Den Umgang mit ihrer Kleinwüchsigkeit hat Janina Nagel auch durch den BKMF gelernt, der einmal im Jahr ein deutschlandweites Treffen für alle organisiert, für Jugendliche auch unter dem Jahr. „Mir hat es auch geholfen, dass mein Freund kleinwüchsig ist“, sagt sie. Mit ihm und anderen „Gleichen“ hilft der Austausch.

Gleich eine Entschuldigung gewünscht

Von der Süddeutschen Zeitung hätte sich Nagel gewünscht, dass gleich eine Entschuldigung kommt, dass sie reagiert. Aber das ist erst passiert, als die Bildzeitung auf die Sache aufmerksam wurde und darüber berichtet hat. Dann erst habe auch die SZ reagiert und sich entschuldigt.
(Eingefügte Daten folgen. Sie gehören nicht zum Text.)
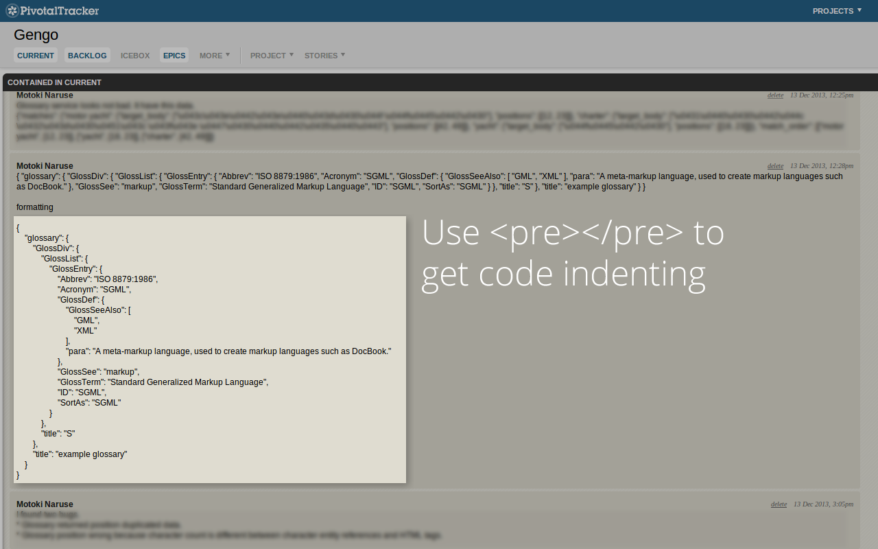This screenshot has height=549, width=878.
Task: Switch to the BACKLOG tab
Action: [x=86, y=55]
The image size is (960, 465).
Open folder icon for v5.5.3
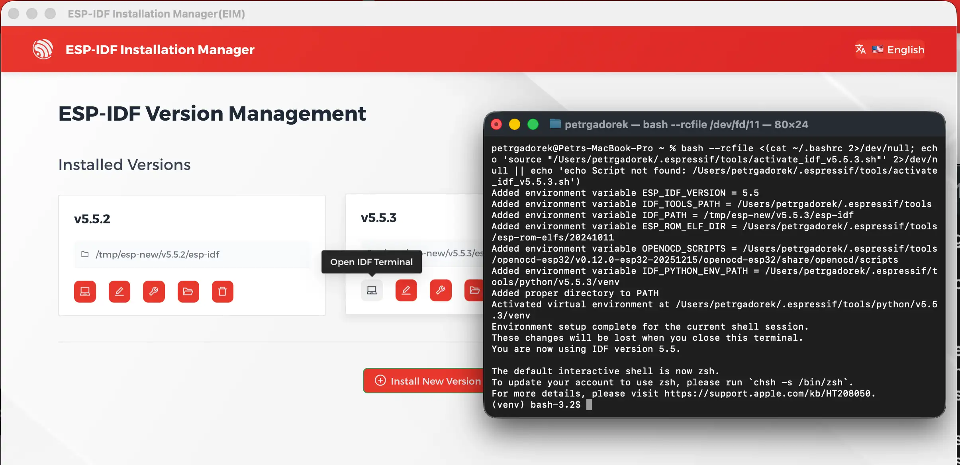coord(474,290)
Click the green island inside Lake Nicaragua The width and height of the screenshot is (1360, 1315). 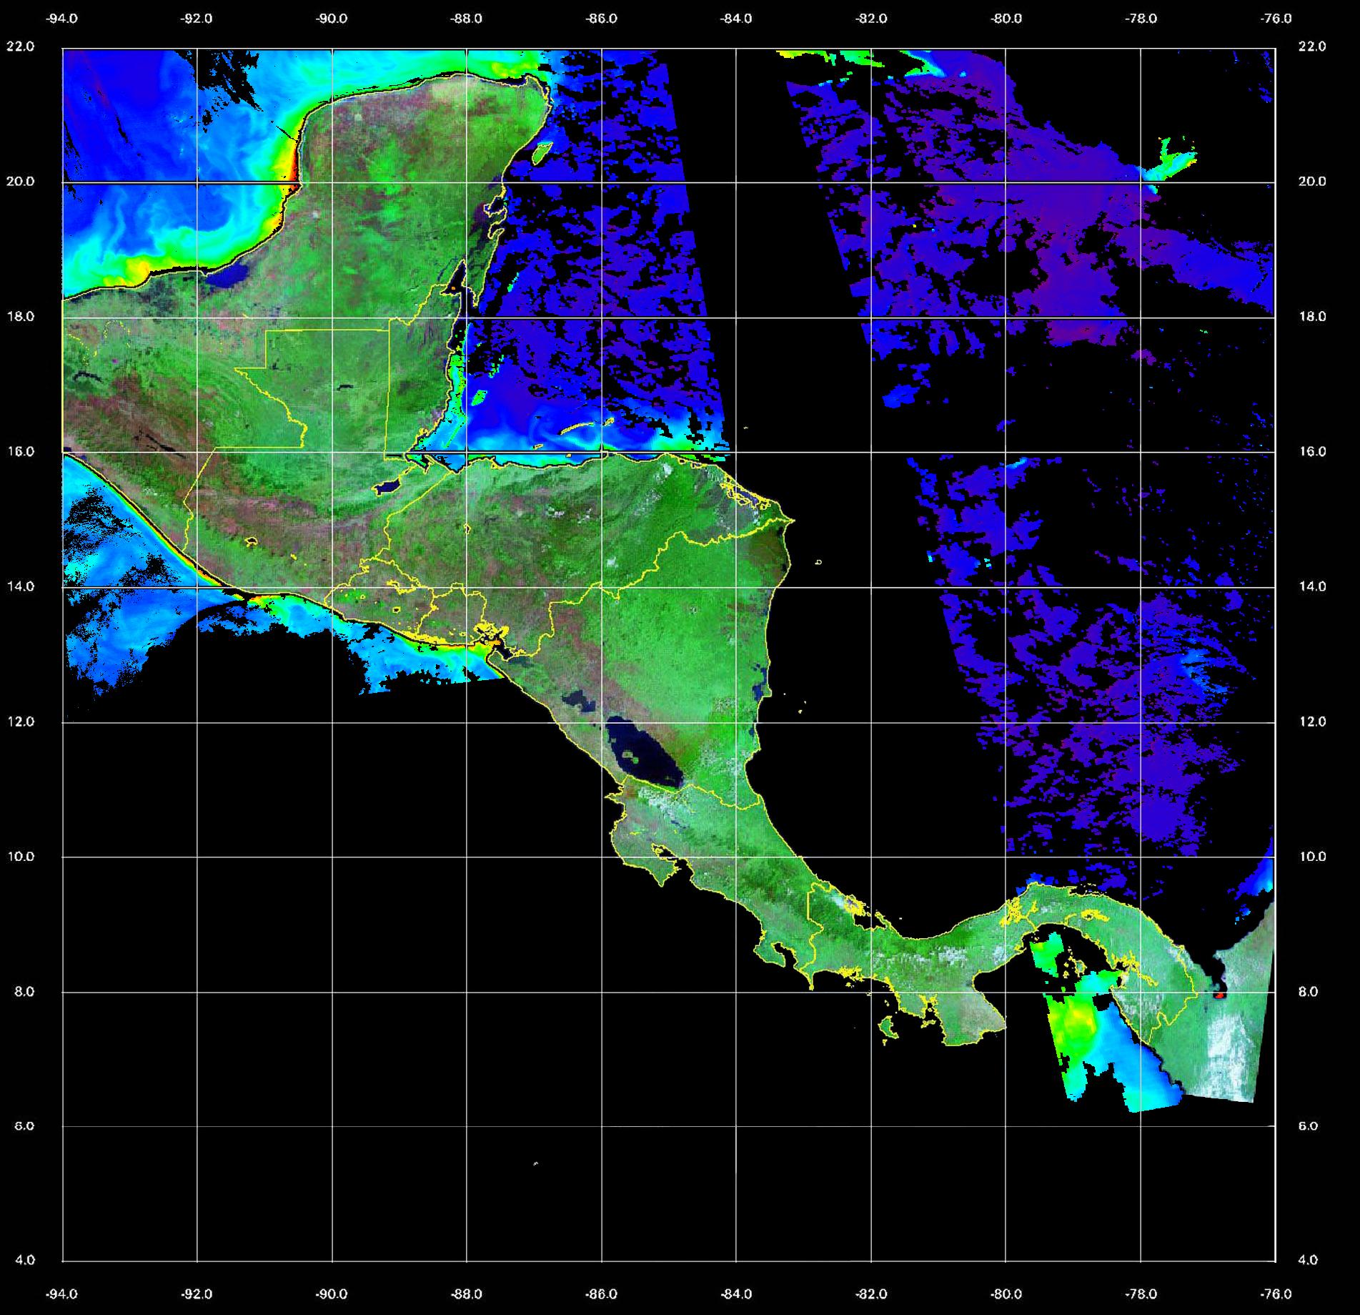(x=630, y=754)
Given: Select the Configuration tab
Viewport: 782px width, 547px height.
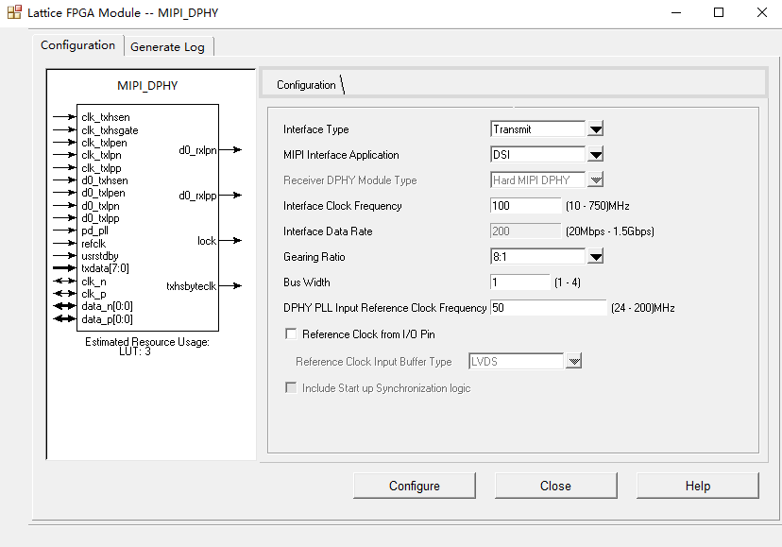Looking at the screenshot, I should click(77, 44).
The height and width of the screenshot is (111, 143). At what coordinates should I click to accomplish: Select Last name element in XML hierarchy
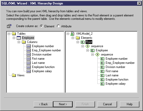coord(112,75)
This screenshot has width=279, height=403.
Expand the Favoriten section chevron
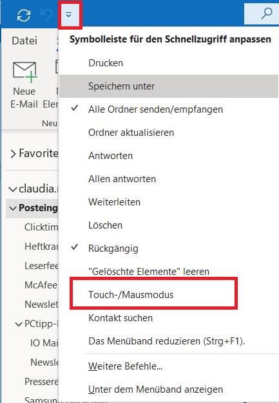click(13, 154)
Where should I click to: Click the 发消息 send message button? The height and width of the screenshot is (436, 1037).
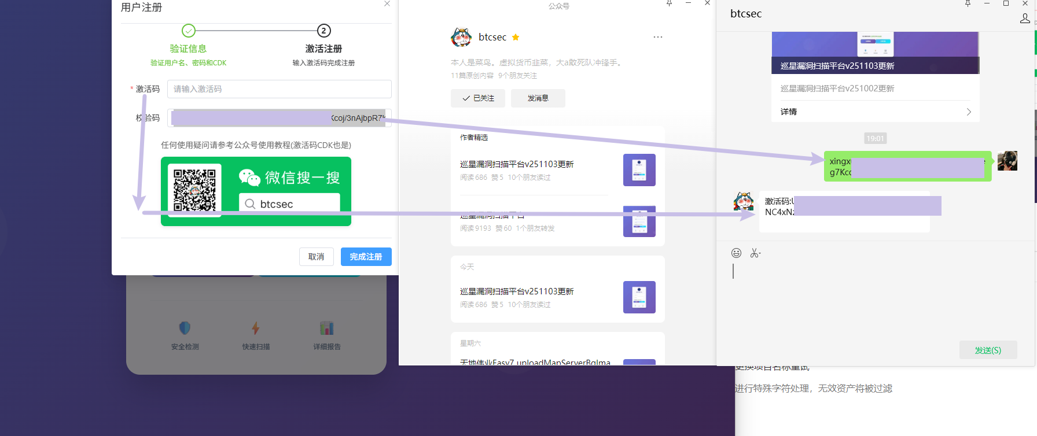[x=538, y=98]
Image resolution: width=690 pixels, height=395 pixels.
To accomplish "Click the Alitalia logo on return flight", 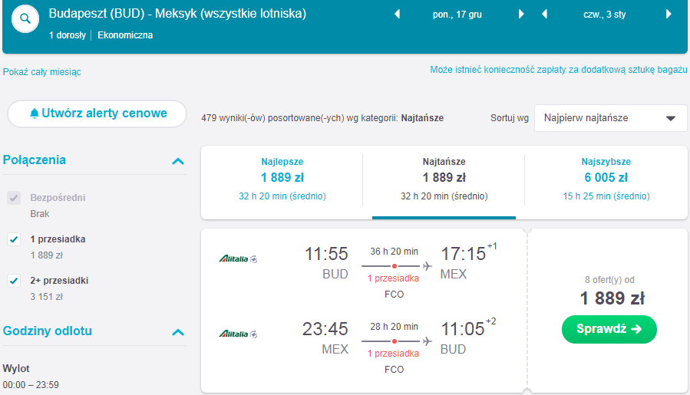I will [238, 334].
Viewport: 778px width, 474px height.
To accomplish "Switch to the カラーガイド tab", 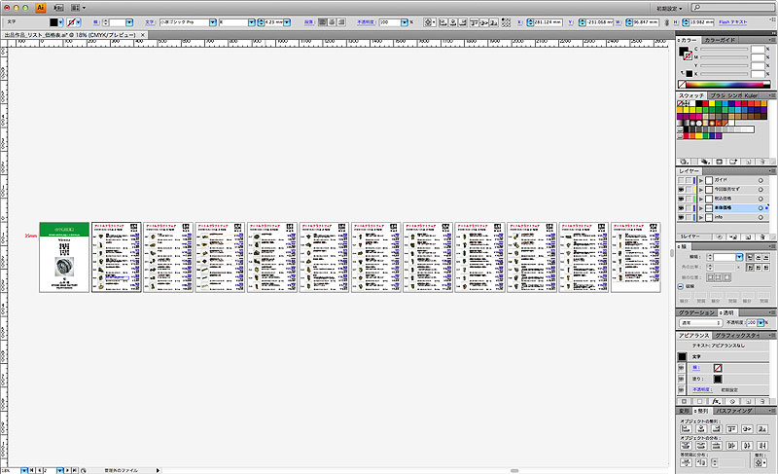I will (722, 39).
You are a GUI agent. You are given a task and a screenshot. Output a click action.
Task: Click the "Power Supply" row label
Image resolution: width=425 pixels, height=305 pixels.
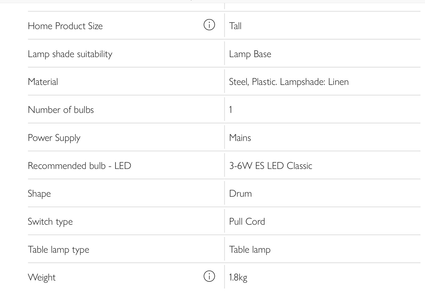(54, 138)
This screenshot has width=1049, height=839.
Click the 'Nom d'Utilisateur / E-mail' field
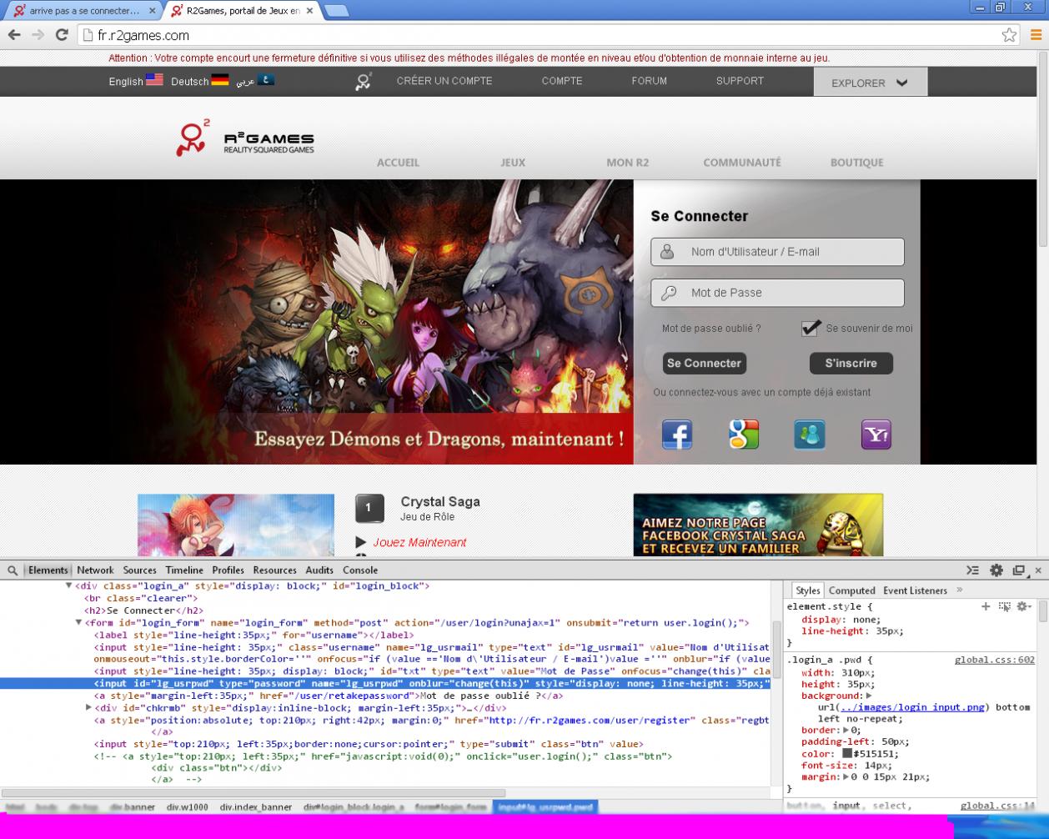pyautogui.click(x=777, y=252)
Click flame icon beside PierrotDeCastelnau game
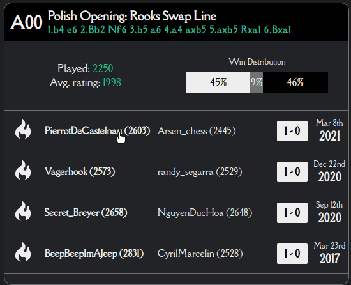The width and height of the screenshot is (351, 285). [23, 129]
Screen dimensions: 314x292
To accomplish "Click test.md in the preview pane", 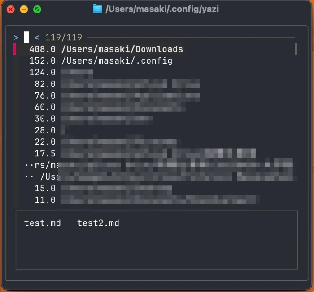I will pyautogui.click(x=42, y=223).
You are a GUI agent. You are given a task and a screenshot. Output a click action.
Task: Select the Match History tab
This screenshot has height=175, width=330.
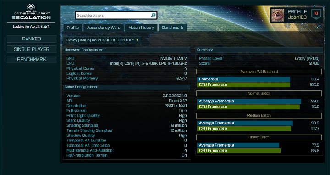[141, 28]
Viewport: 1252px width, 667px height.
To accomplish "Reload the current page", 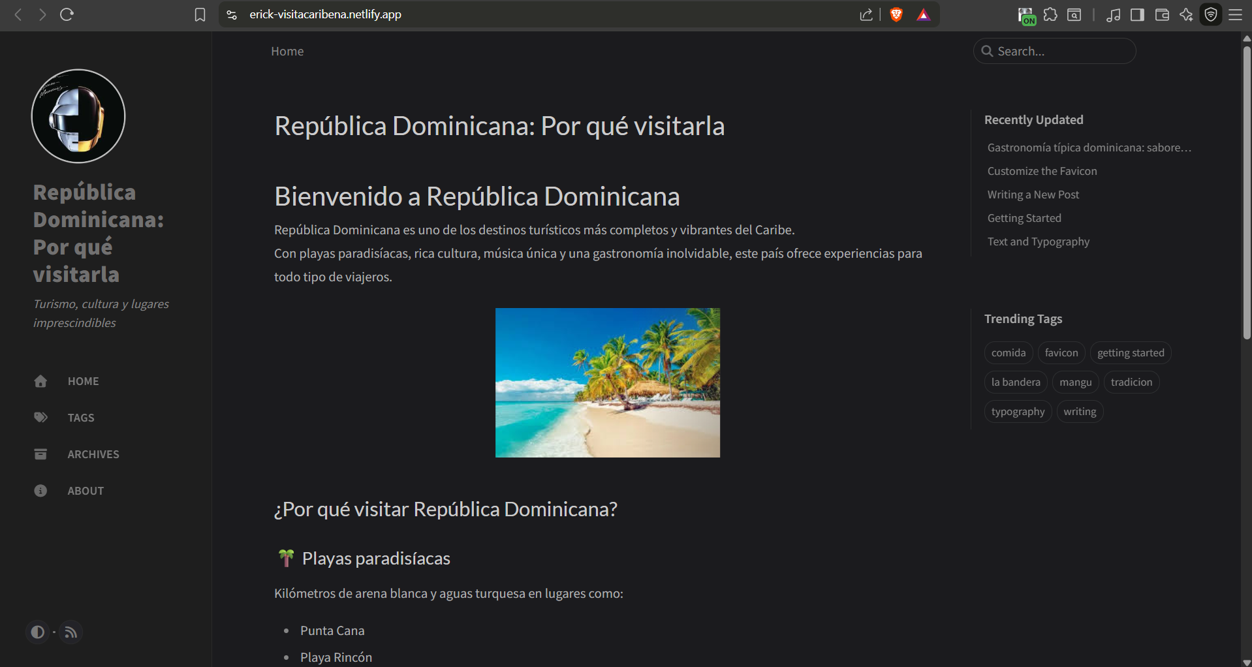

"Der eigentliche Erfolg für uns war, dass die Solidarität bei der Aktion so groß war, dass allein 300 Kleinwüchsige sie mit einem Bild unterstützt haben“, sagt Michel Arriens, Vorstandsmitglied des Bundesverbands kleinwüchsiger Menschen und ihrer Familien (BKMF). Ursprünglich ist die Kein-Zwerg-Aktion von Twitter ausgegangen, wo der Beitrag rund 500 mal retweeted wurde, so Arriens. Auf Facebook gab es an die 10 000 Likes. Eine Bild-Redakteurin wurde dann darauf aufmerksam, erzählt er. Und zusammen mit Ninia La Grande hat Arriens dann eine Beschwerde an den Presserat eingereicht. Bislang wurde diese aber noch nicht behandelt. „Dann hat die SZ reagiert und sich online entschuldigt“, so Arriens weiter. Seiner Meinung nach wollte die Tageszeitung so einen Shitstorm abwenden.